PDX creation/tumor engraftment. Fresh patient tumor tissue is obtained immediately after pathologic examination and confirmation of cancer and subsequently implanted into NOD/SCID mice

Fig. 2
figure 2

Histology. H&E histology specimens and comparisons of a set of patient-derived xenografts (PDX) tumors from F0 (original patient tumor) and the matched F2 (second generation) reanimated PDX tumor grown in standard media and specialized media


At the time of the F1 PDX harvest, engrafted PDX tumors were sliced into 5 × 2 mm pieces with a sterile scalpel blade. This dimension facilitates optimal absorption of cryoprotectant into the tumors, for uniform freezing temperature throughout the sample, and secures enough tumor tissue to subsequently be re-engrafted into 5 mice upon reanimation. The sliced tumors (1–2 slices per vial) were placed in plastic screw top cryopreservation vials (Thermo Scientific) preloaded with 1.5 ml of either Standard cryopreservation media containing 10% Dimethyl sulfoxide (DMSO) with 10% fetal bovine serum and RPMI solution or Specialized (Cryostor™ CS10—BioLife Solutions, Owego, NY, USA) cryoprotectant alone. These were labeled and entered into an electronic web-based inventory registry according to the PDX ID and generation number (F1, F2 etc.). These vials were placed into a Mr. Frosty™ Freezing container (Thermo Scientific) which is subsequently placed in a −80 °C freezer. These freezing containers contain 100% isopropyl alcohol and achieve an ideal rate of cooling near −1 °C/min. These freezing chambers are kept in −80°C for at least 24–48 h before transfer to long-term cold storage.


Previously deep frozen cryovials were maintained in liquid N2 or dry ice during transport for thawing and re-engraftment. The thawing is rapid and accomplished with a water bath (25–37 °C) or a running water rinse for 30–60 s [37]. The vial is agitated until almost all ice has thawed inside the vial itself and is then rinsed with 70% ethanol. The contents of the vial are poured onto a Petri dish and the tumor samples are thoroughly rinsed (at least twice) with PBS solution in order to remove all cryoprotectant solvents that may potentially adversely affect engraftment efficacy.
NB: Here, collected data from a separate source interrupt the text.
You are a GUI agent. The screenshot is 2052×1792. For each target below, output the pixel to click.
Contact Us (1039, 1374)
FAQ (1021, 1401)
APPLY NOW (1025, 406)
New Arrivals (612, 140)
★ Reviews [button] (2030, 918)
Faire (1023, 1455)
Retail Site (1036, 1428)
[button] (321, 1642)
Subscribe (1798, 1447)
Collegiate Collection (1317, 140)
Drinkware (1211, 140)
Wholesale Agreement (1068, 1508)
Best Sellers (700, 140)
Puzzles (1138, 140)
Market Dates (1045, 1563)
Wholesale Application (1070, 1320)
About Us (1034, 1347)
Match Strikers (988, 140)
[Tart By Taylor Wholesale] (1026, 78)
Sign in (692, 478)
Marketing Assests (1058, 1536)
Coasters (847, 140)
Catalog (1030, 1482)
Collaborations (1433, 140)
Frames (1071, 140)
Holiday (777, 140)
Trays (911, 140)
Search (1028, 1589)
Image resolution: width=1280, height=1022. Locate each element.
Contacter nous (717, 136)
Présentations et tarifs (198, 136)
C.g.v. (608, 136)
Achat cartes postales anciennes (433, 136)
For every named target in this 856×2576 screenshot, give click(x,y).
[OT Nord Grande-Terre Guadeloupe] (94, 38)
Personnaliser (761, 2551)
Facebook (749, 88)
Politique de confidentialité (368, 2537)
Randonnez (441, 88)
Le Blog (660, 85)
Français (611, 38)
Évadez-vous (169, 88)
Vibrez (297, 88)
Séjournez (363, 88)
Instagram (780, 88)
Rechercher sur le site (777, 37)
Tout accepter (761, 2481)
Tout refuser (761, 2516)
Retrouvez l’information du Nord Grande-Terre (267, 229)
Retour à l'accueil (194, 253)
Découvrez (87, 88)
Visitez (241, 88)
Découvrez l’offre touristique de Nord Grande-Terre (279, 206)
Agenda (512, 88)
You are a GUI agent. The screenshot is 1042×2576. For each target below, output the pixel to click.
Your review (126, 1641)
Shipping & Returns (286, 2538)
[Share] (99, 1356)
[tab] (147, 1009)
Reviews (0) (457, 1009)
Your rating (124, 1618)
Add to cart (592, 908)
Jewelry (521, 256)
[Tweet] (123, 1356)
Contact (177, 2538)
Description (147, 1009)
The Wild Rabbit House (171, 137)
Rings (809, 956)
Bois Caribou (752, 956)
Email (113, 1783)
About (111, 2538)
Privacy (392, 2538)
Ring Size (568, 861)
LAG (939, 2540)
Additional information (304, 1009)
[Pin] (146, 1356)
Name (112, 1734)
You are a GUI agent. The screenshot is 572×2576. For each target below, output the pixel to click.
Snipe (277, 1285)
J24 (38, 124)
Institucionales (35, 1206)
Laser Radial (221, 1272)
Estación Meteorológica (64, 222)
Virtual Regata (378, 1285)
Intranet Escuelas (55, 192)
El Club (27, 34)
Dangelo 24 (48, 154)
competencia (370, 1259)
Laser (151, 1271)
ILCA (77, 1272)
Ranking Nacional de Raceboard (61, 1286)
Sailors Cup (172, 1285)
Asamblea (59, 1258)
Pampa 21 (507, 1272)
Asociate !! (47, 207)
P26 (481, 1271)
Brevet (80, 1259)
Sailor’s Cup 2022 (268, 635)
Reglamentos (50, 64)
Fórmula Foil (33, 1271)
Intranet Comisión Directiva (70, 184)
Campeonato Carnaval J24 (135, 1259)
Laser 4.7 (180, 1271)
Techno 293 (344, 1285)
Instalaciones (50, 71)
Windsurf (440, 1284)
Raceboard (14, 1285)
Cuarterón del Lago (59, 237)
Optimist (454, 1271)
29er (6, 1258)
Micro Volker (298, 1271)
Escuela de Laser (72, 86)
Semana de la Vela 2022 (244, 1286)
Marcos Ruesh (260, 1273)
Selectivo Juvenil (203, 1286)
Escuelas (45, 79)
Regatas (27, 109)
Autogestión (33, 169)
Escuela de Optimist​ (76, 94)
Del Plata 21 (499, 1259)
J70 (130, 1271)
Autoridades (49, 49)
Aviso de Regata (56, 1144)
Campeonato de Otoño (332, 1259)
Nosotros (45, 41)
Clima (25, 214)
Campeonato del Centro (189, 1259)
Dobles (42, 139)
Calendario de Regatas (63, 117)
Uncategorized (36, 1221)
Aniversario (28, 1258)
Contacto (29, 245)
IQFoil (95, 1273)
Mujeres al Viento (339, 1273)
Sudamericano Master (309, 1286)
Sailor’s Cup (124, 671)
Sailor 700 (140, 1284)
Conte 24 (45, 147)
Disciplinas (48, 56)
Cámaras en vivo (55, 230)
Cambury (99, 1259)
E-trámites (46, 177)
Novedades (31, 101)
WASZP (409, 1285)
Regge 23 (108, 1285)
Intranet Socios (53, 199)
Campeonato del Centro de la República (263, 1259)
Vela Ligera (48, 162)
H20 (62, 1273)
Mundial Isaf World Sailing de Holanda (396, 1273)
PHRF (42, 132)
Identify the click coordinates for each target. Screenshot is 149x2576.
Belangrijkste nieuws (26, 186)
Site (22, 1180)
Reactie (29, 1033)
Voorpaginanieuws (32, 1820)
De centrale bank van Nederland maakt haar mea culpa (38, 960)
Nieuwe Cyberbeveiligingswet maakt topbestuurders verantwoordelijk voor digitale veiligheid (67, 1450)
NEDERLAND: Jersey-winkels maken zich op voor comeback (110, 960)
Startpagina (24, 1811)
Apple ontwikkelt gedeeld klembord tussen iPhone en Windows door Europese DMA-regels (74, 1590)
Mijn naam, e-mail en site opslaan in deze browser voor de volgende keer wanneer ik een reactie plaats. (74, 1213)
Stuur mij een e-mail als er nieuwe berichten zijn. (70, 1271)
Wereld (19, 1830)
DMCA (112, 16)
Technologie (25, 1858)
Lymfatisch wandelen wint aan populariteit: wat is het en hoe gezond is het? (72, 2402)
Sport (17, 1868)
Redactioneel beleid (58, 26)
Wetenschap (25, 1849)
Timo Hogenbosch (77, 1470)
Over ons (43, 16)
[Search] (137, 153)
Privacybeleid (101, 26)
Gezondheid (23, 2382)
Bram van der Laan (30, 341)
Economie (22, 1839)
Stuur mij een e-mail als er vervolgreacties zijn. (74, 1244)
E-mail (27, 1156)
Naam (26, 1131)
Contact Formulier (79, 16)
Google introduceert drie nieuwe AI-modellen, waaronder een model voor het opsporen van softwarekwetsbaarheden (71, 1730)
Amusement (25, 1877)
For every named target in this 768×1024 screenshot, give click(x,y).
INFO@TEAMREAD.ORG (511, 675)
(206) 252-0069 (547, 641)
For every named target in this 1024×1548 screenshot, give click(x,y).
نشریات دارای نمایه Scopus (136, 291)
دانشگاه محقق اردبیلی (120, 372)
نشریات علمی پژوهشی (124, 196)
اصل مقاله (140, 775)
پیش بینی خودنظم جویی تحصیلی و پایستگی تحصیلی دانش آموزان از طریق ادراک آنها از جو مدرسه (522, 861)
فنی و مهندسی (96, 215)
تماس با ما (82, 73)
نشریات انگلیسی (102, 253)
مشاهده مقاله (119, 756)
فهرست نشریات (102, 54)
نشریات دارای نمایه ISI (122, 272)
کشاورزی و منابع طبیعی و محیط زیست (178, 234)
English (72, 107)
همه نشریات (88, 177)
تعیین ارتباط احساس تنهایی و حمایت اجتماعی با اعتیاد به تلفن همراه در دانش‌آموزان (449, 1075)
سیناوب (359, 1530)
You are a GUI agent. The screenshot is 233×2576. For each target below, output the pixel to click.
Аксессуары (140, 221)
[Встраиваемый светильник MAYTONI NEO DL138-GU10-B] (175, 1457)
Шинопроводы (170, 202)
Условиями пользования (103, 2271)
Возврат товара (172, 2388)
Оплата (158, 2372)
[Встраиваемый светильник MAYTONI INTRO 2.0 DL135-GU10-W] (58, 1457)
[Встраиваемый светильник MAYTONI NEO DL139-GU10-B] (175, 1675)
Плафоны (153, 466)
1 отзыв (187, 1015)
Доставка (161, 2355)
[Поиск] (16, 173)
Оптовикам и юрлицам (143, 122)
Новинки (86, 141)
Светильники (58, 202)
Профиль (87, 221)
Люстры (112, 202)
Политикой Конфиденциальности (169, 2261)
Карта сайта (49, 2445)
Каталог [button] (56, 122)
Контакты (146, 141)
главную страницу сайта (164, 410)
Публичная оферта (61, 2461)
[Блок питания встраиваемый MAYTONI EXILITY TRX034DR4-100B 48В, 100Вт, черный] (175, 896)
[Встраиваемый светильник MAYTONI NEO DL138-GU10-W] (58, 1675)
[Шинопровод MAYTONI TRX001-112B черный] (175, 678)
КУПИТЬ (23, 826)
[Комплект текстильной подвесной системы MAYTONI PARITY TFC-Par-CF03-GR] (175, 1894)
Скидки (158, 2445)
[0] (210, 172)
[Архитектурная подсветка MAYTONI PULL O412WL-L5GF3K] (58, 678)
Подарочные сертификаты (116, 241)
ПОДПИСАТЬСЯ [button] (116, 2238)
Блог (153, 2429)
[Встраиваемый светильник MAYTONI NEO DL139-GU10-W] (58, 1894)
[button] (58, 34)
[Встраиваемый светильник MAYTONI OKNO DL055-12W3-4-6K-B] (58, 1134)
The thawed and rinsed cryopreserved tumor samples are implanted into NOD/SCID mice following the methodology described above. Reanimation engraftment efficiency (REE) was recorded as a percentage and defined as: (number of tumors successfully reanimated/number of cryopreserved tumors implanted). TTF and TTH were similarly recorded.

Statistical analysis

Intergroup comparisons for continuous variables were examined with the student’s t-test (two-tailed) and Welch’s t-test where appropriate. Categorical variables were compared using the Pearson’s chi-square for uniform distribution and with Fischer’s exact test for non-uniform distribution. Analysis was performed using GraphPad Prism 6 (GraphPad Software, Inc) Version 6.01, September 21, 2012 and JMP® 10.0.0 (2012 SAS Institute, Inc.). For all comparisons, a p value of <0.05 was considered statistically significant.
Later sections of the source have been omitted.